→ Exercise prompt
Output the line containing "Мобильная версия (74, 1737)" exactly. Do the same for every line after it through the end of the material, and output nothing else.

═════ Provided entries

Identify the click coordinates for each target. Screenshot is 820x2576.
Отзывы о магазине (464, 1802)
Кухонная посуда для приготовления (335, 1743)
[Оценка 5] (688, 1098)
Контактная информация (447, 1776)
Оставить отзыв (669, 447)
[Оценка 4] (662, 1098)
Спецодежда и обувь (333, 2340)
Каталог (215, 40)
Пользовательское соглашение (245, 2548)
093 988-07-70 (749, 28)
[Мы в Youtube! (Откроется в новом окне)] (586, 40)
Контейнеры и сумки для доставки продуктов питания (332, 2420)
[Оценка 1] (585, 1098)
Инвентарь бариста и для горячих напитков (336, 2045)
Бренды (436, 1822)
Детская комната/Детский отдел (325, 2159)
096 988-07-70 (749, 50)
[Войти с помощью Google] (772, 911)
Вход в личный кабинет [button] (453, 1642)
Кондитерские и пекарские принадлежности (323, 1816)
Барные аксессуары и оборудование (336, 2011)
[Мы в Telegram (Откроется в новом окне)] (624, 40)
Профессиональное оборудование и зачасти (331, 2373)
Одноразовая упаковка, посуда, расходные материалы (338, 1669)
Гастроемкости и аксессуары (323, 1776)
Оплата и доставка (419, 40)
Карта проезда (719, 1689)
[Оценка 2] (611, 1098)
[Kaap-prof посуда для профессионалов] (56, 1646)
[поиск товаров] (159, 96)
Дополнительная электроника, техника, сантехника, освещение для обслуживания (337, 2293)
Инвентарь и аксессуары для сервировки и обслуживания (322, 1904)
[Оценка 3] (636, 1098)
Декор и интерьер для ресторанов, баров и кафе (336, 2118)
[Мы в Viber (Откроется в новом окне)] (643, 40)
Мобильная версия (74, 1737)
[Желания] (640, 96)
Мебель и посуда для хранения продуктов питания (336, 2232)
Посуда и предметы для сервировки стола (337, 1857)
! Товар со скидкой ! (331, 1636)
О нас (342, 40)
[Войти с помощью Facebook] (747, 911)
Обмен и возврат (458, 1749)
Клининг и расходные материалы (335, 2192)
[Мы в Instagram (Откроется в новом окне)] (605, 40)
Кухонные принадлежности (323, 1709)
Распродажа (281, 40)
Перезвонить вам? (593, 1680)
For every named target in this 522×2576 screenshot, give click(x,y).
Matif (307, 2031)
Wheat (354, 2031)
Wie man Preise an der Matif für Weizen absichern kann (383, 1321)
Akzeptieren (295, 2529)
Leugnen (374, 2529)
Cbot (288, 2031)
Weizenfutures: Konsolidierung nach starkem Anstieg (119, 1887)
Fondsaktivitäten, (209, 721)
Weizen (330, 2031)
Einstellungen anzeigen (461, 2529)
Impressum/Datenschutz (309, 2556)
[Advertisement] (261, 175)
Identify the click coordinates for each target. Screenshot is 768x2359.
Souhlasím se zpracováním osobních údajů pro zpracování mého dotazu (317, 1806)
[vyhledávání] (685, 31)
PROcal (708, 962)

══════════

→ Your response
Мобильная версия (74, 1737)
[Желания] (640, 96)
Мебель и посуда для хранения продуктов питания (336, 2232)
Посуда и предметы для сервировки стола (337, 1857)
! Товар со скидкой ! (331, 1636)
О нас (342, 40)
[Войти с помощью Facebook] (747, 911)
Обмен и возврат (458, 1749)
Клининг и расходные материалы (335, 2192)
[Мы в Instagram (Откроется в новом окне)] (605, 40)
Кухонные принадлежности (323, 1709)
Распродажа (281, 40)
Перезвонить вам? (593, 1680)
For every named target in this 522×2576 screenshot, give click(x,y).
Matif (307, 2031)
Wheat (354, 2031)
Wie man Preise an der Matif für Weizen absichern kann (383, 1321)
Akzeptieren (295, 2529)
Leugnen (374, 2529)
Cbot (288, 2031)
Weizenfutures: Konsolidierung nach starkem Anstieg (119, 1887)
Fondsaktivitäten, (209, 721)
Weizen (330, 2031)
Einstellungen anzeigen (461, 2529)
Impressum/Datenschutz (309, 2556)
[Advertisement] (261, 175)
Identify the click coordinates for each target. Screenshot is 768x2359.
Souhlasím se zpracováním osobních údajů pro zpracování mého dotazu (317, 1806)
[vyhledávání] (685, 31)
PROcal (708, 962)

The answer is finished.